Euro-Debatte:Warum Europa noch enger zusammenrücken muss

Wenn wir Europäer unsere Währungsgemeinschaft langfristig sichern wollen, dann brauchen wir eine föderale Union mit gemeinsamer Haftung.

Von Jean Tirole

Den Gründungsvätern der Europäischen Union gelang es, in den turbulenten Jahren nach dem Zweiten Weltkrieg, eine langfristige Vision zu entwickeln. Und sie schafften es, politische Unterstützung zu bekommen, um Europa aufzubauen. Diesen Weitblick brauchen wir heute wieder, um die Bedingungen für den Fortbestand der Euro-Zone zu definieren.

Vereinfacht ausdrückt, gibt es heute zwei Strategien für die Euro-Zone: Die gegenwärtige Maastricht-Variante beinhaltet formal eine begrenzte Risikoteilung, da Mechanismen zur Stabilisierung einer notleidenden Volkswirtschaft fehlen. Die Variante zielt darauf ab, Bail-outs - also die Schuldenübernahme durch Dritte - zu vermeiden, indem Haushaltspläne überwacht werden und die Kreditaufnahme die Sache einzelner Staaten ist.

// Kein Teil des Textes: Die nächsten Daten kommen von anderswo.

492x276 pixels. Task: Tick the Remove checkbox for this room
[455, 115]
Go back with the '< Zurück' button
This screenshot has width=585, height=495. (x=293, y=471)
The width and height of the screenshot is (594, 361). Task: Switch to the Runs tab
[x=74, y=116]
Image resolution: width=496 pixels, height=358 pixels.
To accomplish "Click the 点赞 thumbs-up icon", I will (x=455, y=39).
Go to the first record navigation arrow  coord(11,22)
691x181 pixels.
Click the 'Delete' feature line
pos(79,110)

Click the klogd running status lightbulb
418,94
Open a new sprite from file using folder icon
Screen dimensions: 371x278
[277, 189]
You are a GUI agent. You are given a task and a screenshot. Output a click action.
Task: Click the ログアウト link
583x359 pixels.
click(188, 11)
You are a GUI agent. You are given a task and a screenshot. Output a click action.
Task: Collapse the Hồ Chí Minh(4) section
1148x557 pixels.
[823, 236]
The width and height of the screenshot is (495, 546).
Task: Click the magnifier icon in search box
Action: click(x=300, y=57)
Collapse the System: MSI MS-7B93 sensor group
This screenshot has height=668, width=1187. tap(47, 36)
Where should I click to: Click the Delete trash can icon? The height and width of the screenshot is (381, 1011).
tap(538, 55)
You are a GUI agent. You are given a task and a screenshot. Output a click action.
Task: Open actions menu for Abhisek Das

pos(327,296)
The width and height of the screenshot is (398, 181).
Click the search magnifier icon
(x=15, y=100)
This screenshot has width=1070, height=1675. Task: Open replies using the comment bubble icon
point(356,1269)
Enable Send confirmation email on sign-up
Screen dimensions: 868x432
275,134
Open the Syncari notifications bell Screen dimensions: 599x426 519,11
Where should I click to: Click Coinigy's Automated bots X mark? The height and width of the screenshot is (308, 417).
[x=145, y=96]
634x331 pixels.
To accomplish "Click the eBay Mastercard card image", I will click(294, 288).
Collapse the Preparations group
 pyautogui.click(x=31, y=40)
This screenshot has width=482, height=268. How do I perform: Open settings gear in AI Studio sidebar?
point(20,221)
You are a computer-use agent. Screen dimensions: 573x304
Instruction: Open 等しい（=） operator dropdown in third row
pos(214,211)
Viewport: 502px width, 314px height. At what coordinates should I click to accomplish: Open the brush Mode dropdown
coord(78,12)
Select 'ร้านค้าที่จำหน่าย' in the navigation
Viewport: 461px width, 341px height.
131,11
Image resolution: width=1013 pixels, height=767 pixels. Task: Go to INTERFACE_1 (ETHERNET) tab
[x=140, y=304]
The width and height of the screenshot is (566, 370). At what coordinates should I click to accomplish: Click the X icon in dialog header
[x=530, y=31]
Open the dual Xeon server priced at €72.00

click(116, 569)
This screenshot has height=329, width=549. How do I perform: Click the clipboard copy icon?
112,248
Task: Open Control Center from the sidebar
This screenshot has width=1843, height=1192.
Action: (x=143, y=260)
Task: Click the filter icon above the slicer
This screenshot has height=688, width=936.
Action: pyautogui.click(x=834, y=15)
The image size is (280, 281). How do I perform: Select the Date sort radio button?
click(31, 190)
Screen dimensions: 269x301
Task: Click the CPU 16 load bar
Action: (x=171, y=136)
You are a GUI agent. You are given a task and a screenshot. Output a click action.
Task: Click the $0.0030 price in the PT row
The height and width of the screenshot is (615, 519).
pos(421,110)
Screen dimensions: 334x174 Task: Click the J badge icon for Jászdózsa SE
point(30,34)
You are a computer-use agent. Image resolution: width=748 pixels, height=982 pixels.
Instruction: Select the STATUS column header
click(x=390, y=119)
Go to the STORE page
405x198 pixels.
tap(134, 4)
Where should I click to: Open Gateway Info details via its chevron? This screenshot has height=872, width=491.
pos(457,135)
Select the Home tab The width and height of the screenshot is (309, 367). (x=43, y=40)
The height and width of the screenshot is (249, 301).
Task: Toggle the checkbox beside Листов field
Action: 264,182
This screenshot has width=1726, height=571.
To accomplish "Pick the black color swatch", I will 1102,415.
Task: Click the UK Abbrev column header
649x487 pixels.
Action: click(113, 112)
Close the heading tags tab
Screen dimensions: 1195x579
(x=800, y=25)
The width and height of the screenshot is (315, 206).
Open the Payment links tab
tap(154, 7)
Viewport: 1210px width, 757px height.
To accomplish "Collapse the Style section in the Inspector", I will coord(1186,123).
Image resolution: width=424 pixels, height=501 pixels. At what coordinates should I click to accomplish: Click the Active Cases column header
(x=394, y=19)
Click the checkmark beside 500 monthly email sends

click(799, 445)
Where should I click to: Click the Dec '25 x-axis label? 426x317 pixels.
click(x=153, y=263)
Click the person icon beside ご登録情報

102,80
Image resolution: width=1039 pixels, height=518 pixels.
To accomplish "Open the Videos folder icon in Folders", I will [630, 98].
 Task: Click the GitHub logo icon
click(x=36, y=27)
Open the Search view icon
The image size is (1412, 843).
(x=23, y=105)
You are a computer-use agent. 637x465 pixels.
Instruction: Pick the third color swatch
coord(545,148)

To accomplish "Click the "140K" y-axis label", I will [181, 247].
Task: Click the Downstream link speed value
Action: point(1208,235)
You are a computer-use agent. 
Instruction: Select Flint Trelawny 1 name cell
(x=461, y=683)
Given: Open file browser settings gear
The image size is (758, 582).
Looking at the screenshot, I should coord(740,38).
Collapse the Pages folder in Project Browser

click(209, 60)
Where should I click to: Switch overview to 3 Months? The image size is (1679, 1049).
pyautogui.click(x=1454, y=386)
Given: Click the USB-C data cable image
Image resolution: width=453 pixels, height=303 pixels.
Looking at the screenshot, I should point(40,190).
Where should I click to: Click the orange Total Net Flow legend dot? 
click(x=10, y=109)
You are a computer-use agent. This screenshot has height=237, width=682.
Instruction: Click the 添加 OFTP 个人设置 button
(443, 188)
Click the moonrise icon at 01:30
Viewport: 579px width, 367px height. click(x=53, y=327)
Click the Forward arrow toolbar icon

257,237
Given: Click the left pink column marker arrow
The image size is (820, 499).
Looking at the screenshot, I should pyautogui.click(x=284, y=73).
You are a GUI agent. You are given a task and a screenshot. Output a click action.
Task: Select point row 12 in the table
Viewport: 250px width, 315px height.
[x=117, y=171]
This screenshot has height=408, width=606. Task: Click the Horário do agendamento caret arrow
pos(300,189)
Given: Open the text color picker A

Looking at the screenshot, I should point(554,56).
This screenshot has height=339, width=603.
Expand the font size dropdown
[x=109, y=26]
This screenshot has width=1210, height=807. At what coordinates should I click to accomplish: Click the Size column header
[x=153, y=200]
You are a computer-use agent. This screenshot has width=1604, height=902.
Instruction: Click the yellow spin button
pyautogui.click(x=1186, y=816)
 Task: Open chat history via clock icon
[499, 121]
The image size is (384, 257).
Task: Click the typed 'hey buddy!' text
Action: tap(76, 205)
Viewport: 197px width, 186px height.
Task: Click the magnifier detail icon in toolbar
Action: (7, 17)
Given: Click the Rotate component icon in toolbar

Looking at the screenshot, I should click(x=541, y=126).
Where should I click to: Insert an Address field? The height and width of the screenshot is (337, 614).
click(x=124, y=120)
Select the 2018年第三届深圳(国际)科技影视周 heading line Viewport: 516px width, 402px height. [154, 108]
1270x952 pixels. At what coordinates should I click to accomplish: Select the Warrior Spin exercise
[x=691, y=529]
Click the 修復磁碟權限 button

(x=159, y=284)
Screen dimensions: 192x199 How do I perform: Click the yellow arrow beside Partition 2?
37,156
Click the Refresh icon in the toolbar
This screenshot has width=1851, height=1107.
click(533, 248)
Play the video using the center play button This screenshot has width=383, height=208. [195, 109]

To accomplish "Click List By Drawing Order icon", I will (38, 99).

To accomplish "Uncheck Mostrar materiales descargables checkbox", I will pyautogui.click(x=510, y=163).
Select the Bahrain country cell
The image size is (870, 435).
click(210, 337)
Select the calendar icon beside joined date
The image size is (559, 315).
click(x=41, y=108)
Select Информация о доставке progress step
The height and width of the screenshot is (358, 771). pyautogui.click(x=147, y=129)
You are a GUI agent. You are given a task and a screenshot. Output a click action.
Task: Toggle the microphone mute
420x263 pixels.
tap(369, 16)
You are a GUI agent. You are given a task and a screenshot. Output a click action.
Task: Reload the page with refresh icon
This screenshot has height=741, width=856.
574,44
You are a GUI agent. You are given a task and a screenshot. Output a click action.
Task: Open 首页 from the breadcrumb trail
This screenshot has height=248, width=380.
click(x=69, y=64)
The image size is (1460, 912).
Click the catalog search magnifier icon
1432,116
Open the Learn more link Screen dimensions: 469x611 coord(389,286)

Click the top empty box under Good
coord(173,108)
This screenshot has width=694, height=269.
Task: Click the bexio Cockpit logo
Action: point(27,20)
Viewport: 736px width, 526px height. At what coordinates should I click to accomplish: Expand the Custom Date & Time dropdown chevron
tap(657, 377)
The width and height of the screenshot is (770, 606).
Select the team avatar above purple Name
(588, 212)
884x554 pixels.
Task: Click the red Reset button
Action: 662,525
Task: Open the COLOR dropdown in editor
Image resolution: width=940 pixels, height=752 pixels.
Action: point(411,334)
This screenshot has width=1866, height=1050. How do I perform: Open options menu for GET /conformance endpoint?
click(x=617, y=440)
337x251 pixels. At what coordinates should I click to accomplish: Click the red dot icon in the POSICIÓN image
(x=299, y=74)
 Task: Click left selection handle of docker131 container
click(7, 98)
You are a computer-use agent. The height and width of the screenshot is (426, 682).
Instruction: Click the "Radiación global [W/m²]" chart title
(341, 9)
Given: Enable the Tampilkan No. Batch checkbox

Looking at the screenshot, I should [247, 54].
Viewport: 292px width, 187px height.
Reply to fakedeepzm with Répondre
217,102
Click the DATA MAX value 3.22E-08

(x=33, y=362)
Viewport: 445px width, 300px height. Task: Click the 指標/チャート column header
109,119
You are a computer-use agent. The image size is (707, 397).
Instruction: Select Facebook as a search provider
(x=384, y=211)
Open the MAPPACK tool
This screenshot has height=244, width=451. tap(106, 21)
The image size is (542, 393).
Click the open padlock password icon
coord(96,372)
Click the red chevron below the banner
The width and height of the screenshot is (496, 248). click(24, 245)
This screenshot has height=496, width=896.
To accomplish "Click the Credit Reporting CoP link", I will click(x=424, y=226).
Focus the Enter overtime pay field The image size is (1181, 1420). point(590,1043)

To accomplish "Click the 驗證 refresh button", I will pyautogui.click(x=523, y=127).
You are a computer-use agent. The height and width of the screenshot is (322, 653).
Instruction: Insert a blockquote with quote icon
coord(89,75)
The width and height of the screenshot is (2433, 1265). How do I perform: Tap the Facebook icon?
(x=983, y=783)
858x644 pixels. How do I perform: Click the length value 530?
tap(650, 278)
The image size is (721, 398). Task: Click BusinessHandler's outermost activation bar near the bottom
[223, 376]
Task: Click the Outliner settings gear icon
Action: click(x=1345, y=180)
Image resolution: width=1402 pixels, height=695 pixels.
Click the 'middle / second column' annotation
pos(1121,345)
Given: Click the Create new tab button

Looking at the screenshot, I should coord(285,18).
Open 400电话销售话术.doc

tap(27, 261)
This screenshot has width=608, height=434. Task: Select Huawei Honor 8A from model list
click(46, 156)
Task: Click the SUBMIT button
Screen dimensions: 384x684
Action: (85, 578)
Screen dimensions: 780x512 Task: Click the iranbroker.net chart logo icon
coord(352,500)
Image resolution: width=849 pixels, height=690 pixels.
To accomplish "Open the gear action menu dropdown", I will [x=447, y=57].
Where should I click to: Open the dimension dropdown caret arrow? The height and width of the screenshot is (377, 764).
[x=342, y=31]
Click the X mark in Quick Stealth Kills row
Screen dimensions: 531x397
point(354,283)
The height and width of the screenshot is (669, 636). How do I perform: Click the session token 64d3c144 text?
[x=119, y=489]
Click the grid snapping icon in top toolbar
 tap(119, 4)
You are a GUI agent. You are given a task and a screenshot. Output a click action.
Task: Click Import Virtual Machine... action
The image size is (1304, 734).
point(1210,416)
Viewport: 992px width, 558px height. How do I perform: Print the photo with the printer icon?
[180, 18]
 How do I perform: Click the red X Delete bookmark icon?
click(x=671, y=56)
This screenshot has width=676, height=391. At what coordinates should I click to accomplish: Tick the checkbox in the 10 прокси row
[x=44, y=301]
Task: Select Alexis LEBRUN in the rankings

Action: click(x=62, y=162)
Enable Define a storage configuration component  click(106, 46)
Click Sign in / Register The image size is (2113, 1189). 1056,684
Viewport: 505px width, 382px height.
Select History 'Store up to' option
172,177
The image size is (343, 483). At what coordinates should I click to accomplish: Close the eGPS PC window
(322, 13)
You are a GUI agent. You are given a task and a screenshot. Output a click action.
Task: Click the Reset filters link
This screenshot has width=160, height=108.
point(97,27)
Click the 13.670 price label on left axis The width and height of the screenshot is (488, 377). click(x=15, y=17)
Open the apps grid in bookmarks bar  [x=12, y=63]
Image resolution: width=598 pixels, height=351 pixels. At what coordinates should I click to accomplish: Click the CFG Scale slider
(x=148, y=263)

Die etwas ehrgeizigere föderalistische Alternative führt dazu, dass das Risiko verteilt wird. Eine Blaupause für den Föderalismus ist die Bankenunion. Sie stellt einen wichtigen Schritt hin zur Risikoteilung dar, vorausgesetzt, sie wird von einer gemeinsamen Aufsicht und einer Einlagensicherung für Sparguthaben begleitet.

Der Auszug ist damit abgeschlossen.